La Tunisie et particulièrement sa capitale ont célébré, samedi dernier, le premier anniversaire de la Révolution du 14 janvier 2011 dans des bains de foules sorties exprimer en liesse la joie de tout un peuple venu, il y a un an, au bout d’un dictateur ayant régné sur le pays durant vingt-trois ans avec une main de fer et sans partage aucun, sinon le partage, avec sa famille mafieuse, des richesses de la nation dérobées sans le moindre scrupule, sans parler de la dignité confisquée d’un peuple bâillonné, infantilisé et régulièrement tenu à l’écart des décisions, petites ou grandes, liées au devenir de la Tunisie.
Totale était donc la fête, le 14 janvier 2012, de ce peuple qui a recouvré sa dignité et ouvert la voie à d’autres pays arabes parvenus à leur tour à se débarrasser des tyrans qui les avaient tout aussi appauvris et martyrisés le long de quelques décades.
Photos souvenirs
Grand théâtre de la Révolution tunisienne, l’Avenue Habib Bourguiba l’a été également avant-hier, pas pour une révolution cette fois-ci, mais pour sa célébration, occasion pour laquelle le cœur de Tunis s’est vu couvrir dans la plupart de ses artères du drapeau tunisien dont bien des citoyens se sont couverts de pied en cap.

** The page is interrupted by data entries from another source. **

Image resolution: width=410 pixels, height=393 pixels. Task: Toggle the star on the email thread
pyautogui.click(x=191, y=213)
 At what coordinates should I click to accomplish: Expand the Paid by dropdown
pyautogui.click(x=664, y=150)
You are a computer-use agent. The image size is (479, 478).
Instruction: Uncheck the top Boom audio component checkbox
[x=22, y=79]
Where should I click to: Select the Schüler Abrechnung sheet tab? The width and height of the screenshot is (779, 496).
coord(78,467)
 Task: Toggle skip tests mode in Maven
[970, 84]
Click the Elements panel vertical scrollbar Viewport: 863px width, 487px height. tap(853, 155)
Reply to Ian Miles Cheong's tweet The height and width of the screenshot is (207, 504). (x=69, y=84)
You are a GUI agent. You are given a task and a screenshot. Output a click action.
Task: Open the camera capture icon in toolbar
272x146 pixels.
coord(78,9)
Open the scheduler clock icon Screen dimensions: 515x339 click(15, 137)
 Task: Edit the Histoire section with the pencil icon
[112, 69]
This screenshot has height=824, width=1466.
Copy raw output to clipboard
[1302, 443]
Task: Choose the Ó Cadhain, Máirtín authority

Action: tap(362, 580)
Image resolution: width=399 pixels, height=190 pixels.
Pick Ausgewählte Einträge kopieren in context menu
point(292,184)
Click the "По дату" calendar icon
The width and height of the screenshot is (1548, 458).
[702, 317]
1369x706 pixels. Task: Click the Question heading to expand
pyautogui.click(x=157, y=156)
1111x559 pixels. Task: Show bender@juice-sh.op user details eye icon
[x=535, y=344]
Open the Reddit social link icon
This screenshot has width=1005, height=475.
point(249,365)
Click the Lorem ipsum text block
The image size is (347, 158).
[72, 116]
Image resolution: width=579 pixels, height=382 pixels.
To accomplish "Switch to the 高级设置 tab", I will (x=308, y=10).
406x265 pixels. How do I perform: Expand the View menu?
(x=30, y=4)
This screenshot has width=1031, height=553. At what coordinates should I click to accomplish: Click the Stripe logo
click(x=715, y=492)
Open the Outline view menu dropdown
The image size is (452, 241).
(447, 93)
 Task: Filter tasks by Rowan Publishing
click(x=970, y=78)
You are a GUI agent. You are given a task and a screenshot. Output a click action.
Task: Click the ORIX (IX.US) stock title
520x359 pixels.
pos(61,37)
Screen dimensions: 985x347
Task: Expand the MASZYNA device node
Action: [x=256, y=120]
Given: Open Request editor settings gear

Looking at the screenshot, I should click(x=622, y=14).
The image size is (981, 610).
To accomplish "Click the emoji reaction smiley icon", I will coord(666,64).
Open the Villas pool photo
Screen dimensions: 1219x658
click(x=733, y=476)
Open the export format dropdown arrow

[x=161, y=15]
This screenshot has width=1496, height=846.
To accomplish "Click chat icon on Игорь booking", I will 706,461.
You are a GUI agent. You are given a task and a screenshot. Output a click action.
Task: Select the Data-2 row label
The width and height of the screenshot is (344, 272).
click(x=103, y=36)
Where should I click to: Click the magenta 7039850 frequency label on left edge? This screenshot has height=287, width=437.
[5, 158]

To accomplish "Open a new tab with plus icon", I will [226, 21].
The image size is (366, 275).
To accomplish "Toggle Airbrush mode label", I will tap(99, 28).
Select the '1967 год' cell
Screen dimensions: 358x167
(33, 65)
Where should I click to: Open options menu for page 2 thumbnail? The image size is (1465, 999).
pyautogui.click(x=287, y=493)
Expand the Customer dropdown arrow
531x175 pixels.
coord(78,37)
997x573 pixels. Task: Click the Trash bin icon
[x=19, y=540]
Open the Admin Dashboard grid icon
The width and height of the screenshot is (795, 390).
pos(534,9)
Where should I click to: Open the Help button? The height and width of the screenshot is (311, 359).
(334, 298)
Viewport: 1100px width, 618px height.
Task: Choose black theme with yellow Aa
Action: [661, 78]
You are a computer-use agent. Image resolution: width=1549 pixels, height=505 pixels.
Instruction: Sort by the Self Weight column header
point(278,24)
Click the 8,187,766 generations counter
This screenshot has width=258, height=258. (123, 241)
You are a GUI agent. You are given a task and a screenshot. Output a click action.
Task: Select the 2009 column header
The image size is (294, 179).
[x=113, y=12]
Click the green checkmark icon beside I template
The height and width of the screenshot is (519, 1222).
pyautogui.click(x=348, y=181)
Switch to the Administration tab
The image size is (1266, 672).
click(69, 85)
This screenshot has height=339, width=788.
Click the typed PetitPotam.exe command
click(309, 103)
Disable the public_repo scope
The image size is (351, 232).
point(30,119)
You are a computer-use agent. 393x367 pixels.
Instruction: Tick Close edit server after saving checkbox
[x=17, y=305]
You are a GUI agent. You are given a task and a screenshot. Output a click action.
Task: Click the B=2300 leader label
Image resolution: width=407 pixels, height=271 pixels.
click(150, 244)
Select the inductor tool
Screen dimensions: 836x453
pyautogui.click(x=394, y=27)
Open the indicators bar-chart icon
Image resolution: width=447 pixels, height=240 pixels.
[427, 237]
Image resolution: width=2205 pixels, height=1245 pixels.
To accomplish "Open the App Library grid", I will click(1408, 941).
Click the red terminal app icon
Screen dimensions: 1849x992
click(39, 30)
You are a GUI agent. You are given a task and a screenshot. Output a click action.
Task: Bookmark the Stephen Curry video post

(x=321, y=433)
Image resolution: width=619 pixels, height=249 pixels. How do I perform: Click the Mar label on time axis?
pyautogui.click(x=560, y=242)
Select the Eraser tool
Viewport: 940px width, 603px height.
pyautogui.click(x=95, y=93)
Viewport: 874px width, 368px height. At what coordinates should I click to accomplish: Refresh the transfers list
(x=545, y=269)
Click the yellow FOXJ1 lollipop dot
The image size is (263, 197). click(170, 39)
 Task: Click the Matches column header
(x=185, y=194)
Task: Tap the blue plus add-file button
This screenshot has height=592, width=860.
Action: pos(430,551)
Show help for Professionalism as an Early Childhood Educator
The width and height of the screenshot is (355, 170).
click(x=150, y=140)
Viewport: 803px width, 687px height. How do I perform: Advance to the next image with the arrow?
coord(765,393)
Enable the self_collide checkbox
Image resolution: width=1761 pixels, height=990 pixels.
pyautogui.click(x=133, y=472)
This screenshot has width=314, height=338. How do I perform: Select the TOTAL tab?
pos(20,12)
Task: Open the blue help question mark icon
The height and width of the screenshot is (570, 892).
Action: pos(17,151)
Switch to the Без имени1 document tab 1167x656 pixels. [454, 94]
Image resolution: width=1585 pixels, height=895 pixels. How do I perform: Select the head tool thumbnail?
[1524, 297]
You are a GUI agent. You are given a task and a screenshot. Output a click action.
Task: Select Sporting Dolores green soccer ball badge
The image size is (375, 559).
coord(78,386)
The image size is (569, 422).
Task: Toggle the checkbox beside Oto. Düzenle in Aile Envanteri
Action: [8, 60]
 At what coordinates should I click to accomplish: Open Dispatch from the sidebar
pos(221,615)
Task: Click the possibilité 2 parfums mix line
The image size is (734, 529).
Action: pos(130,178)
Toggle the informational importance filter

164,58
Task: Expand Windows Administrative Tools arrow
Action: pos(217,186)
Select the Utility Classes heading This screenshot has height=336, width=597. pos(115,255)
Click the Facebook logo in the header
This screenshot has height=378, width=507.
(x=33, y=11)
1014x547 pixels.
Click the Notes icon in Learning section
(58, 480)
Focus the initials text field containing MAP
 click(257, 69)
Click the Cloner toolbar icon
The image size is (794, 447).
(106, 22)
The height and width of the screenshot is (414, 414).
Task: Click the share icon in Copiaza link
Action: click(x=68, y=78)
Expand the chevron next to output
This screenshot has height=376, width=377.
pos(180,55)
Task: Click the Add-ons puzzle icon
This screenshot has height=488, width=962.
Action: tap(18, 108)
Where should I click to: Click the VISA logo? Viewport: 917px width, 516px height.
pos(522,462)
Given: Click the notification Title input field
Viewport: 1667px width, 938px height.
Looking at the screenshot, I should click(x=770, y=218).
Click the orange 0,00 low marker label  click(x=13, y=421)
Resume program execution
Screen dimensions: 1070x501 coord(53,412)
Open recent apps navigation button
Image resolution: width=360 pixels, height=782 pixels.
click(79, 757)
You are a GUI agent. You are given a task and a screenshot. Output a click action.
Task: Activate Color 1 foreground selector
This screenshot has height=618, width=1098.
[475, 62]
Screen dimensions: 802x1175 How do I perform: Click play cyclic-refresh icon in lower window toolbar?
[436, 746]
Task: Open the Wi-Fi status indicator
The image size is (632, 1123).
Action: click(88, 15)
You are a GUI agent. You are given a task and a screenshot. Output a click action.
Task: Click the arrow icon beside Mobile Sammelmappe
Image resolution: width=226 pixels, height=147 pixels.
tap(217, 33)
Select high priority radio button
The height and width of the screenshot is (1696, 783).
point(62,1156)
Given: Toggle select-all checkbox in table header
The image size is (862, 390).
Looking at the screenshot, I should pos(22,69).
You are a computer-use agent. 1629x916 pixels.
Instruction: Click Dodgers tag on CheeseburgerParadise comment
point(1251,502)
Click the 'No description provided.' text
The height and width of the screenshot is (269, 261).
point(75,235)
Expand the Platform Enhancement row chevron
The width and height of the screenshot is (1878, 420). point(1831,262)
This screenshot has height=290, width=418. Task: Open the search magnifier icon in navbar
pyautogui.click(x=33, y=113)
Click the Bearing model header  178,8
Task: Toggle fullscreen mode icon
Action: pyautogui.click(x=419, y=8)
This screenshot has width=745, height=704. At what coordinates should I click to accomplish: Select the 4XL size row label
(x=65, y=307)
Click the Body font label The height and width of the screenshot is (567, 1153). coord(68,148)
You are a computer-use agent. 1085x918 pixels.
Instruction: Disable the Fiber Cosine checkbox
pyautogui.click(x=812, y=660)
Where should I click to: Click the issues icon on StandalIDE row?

Du Théâtre municipal jusqu’à la Place du 14 Janvier, une infinité de citoyens ont pris en photos leurs enfants en bas-âge pour des clichés-souvenirs de cette journée mémorable. Ce que le temps passe vite! Le 14 janvier 2011, c’est comme si c’était hier. Mais à regarder l’Avenue, samedi dernier, on se sentait très, très loin de ce grand jour de la Révolution, tant les deux spectacles n’avaient aucune commune mesure: à la débandade générale sur fond de tirs de balles et bombes lacrymogènes, répondait en écho, l’avant-veille, des chants patriotiques et même des youyous face à une police joviale et sereine, quoique sur ses gardes.
Sur le plan officiel
Au Palais de Carthage, trois cérémonies ont eu lieu vendredi 13 sous la présidence du chef de l’Etat qui a rendu successivement hommage aux martyrs de la Révolution du 14 janvier, aux martyrs de l’Armée nationale, et à ceux des forces de sécurité nationale.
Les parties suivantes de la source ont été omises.